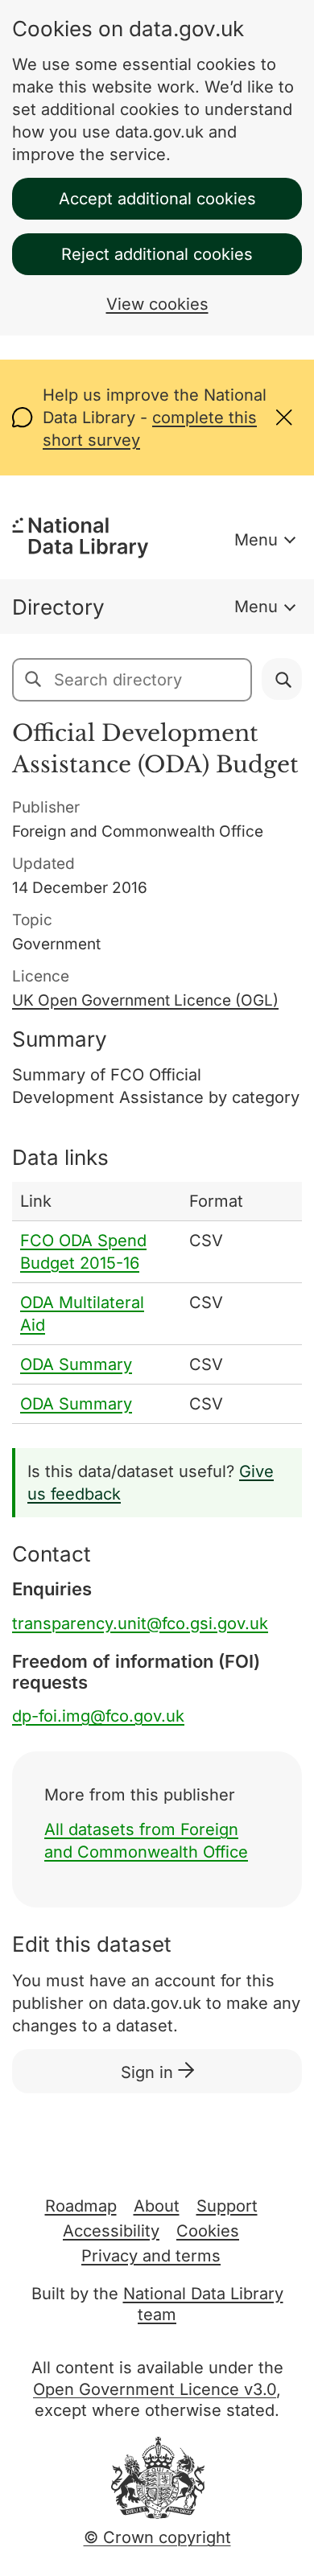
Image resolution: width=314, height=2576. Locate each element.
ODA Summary (76, 1364)
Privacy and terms (151, 2255)
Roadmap (81, 2206)
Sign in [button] (149, 2072)
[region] (157, 1303)
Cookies (207, 2231)
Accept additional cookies (157, 198)
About (157, 2206)
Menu (256, 539)
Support (227, 2206)
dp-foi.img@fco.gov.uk (98, 1716)
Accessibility (111, 2231)
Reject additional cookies (157, 254)
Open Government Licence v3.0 (154, 2389)
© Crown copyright (157, 2537)
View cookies (157, 304)
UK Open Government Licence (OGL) (145, 1000)
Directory (58, 607)
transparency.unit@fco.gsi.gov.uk (140, 1623)
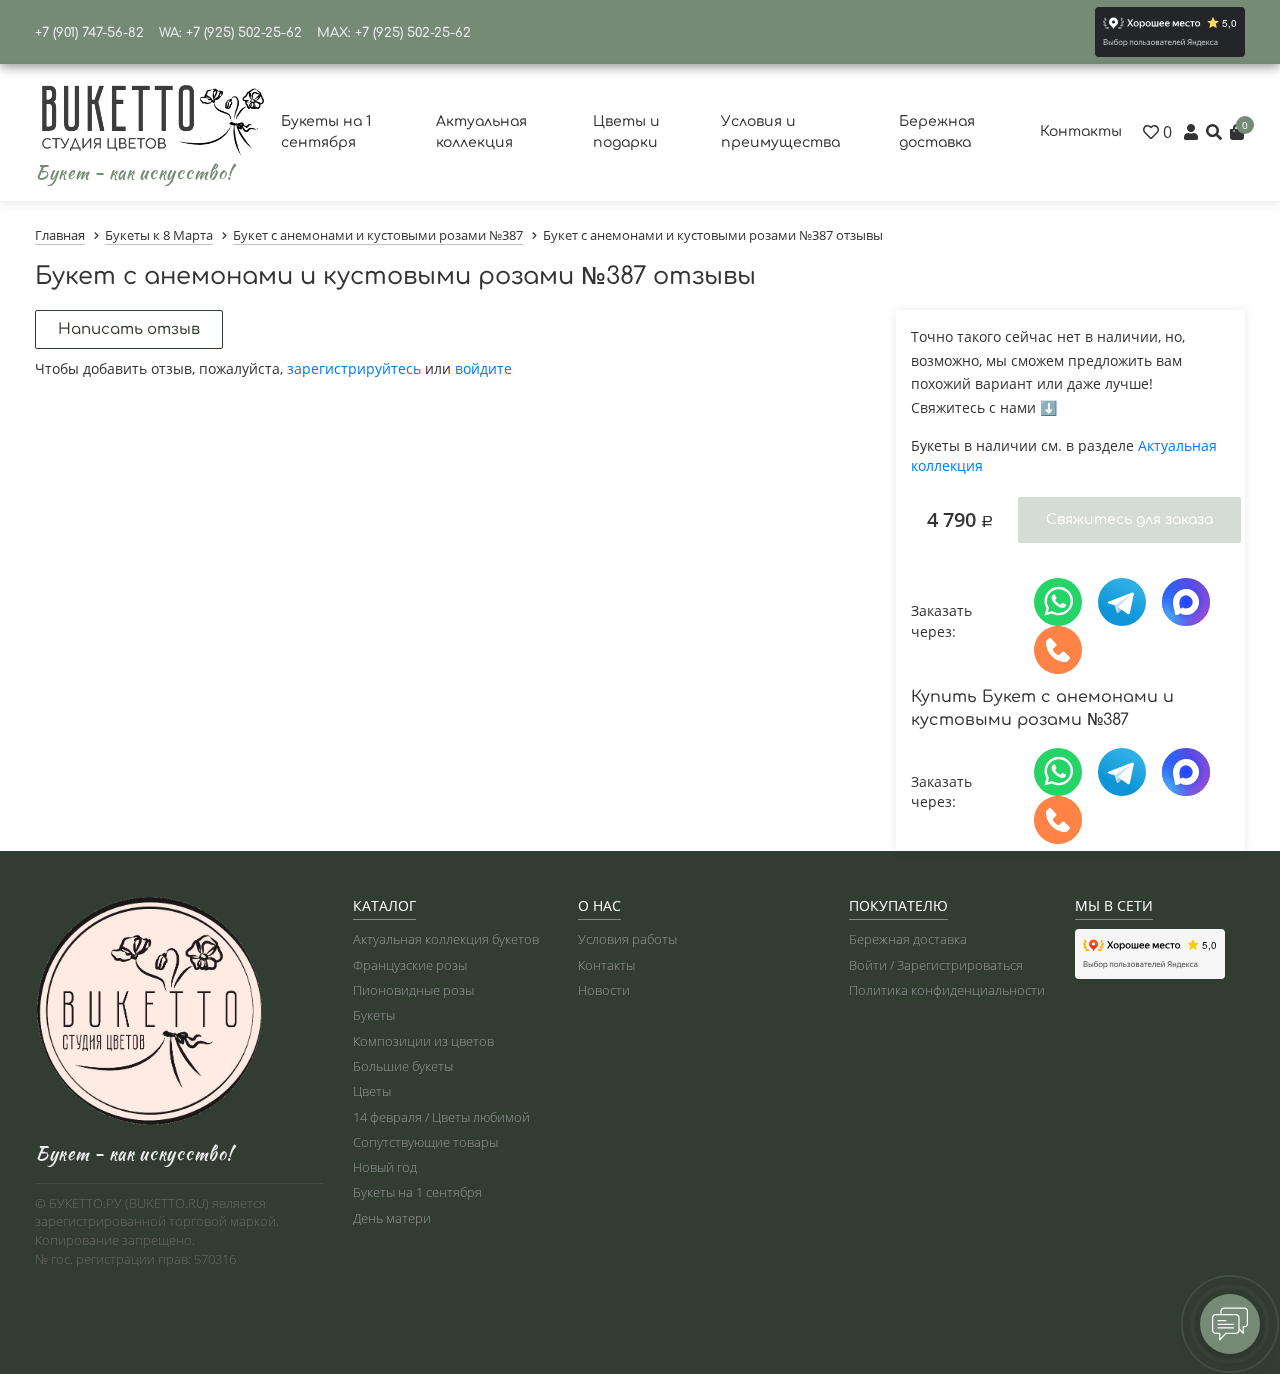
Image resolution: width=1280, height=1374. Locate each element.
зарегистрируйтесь (354, 368)
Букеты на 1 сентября (417, 1192)
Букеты (374, 1015)
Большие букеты (403, 1066)
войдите (483, 368)
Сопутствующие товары (425, 1142)
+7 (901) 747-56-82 (89, 33)
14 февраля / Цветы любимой (441, 1117)
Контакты (1081, 131)
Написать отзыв (129, 329)
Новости (604, 990)
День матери (392, 1218)
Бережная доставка (908, 939)
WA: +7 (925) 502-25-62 (230, 33)
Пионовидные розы (413, 990)
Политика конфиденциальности (947, 990)
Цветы (372, 1091)
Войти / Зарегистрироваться (936, 965)
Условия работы (627, 939)
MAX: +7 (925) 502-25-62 (394, 33)
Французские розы (410, 965)
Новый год (385, 1167)
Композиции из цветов (423, 1041)
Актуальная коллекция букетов (446, 939)
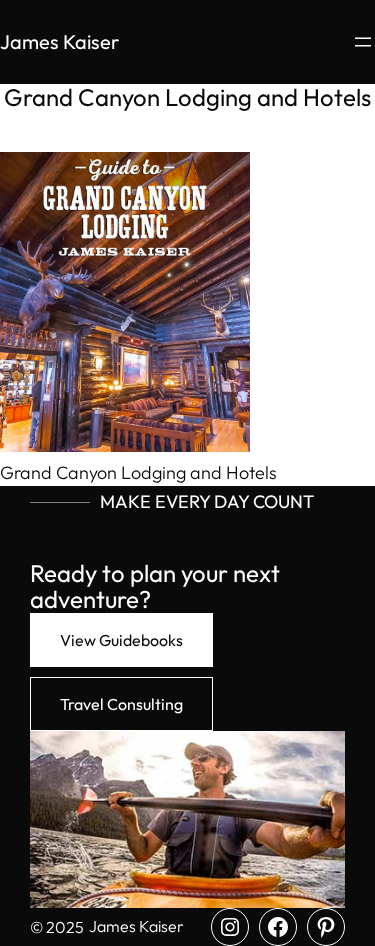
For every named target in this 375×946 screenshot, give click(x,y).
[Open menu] (363, 42)
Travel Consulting (121, 704)
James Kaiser (59, 41)
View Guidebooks (121, 640)
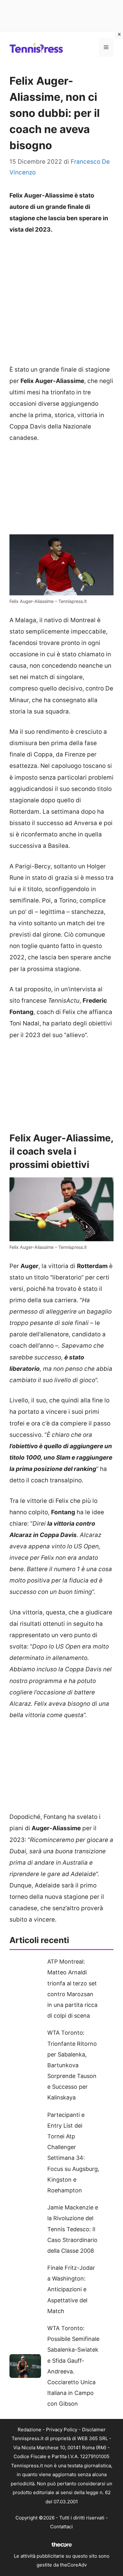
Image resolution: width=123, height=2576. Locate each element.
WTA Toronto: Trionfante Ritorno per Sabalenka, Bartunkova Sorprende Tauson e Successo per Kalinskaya (72, 2065)
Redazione (29, 2430)
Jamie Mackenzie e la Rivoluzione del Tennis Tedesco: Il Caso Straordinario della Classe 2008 (72, 2229)
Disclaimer (94, 2430)
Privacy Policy (61, 2430)
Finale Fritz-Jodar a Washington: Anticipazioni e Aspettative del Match (71, 2289)
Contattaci (61, 2527)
:::
#### Exercise goal
Omitting all images, print the listing exactly.

#### Output below
Image resolution: width=314, height=2576. Locate each element.
ODA Summary (76, 1364)
Privacy and terms (151, 2255)
Roadmap (81, 2206)
Sign in [button] (149, 2072)
[region] (157, 1303)
Cookies (207, 2231)
Accept additional cookies (157, 198)
About (157, 2206)
Menu (256, 539)
Support (227, 2206)
dp-foi.img@fco.gov.uk (98, 1716)
Accessibility (111, 2231)
Reject additional cookies (157, 254)
Open Government Licence v3.0 (154, 2389)
© Crown copyright (157, 2537)
View cookies (157, 304)
UK Open Government Licence (OGL) (145, 1000)
Directory (58, 607)
transparency.unit@fco.gsi.gov.uk (140, 1623)
Image resolution: width=1280, height=1374. Locate each element.
зарегистрируйтесь (354, 368)
Букеты на 1 сентября (417, 1192)
Букеты (374, 1015)
Большие букеты (403, 1066)
войдите (483, 368)
Сопутствующие товары (425, 1142)
+7 (901) 747-56-82 (89, 33)
14 февраля / Цветы любимой (441, 1117)
Контакты (1081, 131)
Написать отзыв (129, 329)
Новости (604, 990)
День матери (392, 1218)
Бережная доставка (908, 939)
WA: +7 (925) 502-25-62 (230, 33)
Пионовидные розы (413, 990)
Политика конфиденциальности (947, 990)
Цветы (372, 1091)
Войти / Зарегистрироваться (936, 965)
Условия работы (627, 939)
MAX: +7 (925) 502-25-62 (394, 33)
Французские розы (410, 965)
Новый год (385, 1167)
Композиции из цветов (423, 1041)
Актуальная коллекция букетов (446, 939)
For every named target in this 375×946 screenshot, give click(x,y).
[Open menu] (363, 42)
Travel Consulting (121, 704)
James Kaiser (59, 41)
View Guidebooks (121, 640)
Image resolution: width=123, height=2576. Locate each element.
WTA Toronto: Trionfante Ritorno per Sabalenka, Bartunkova Sorprende Tauson e Successo per Kalinskaya (72, 2065)
Redazione (29, 2430)
Jamie Mackenzie e la Rivoluzione del Tennis Tedesco: Il Caso Straordinario della Classe 2008 (72, 2229)
Disclaimer (94, 2430)
Privacy Policy (61, 2430)
Finale Fritz-Jodar a Washington: Anticipazioni e Aspettative del Match (71, 2289)
Contattaci (61, 2527)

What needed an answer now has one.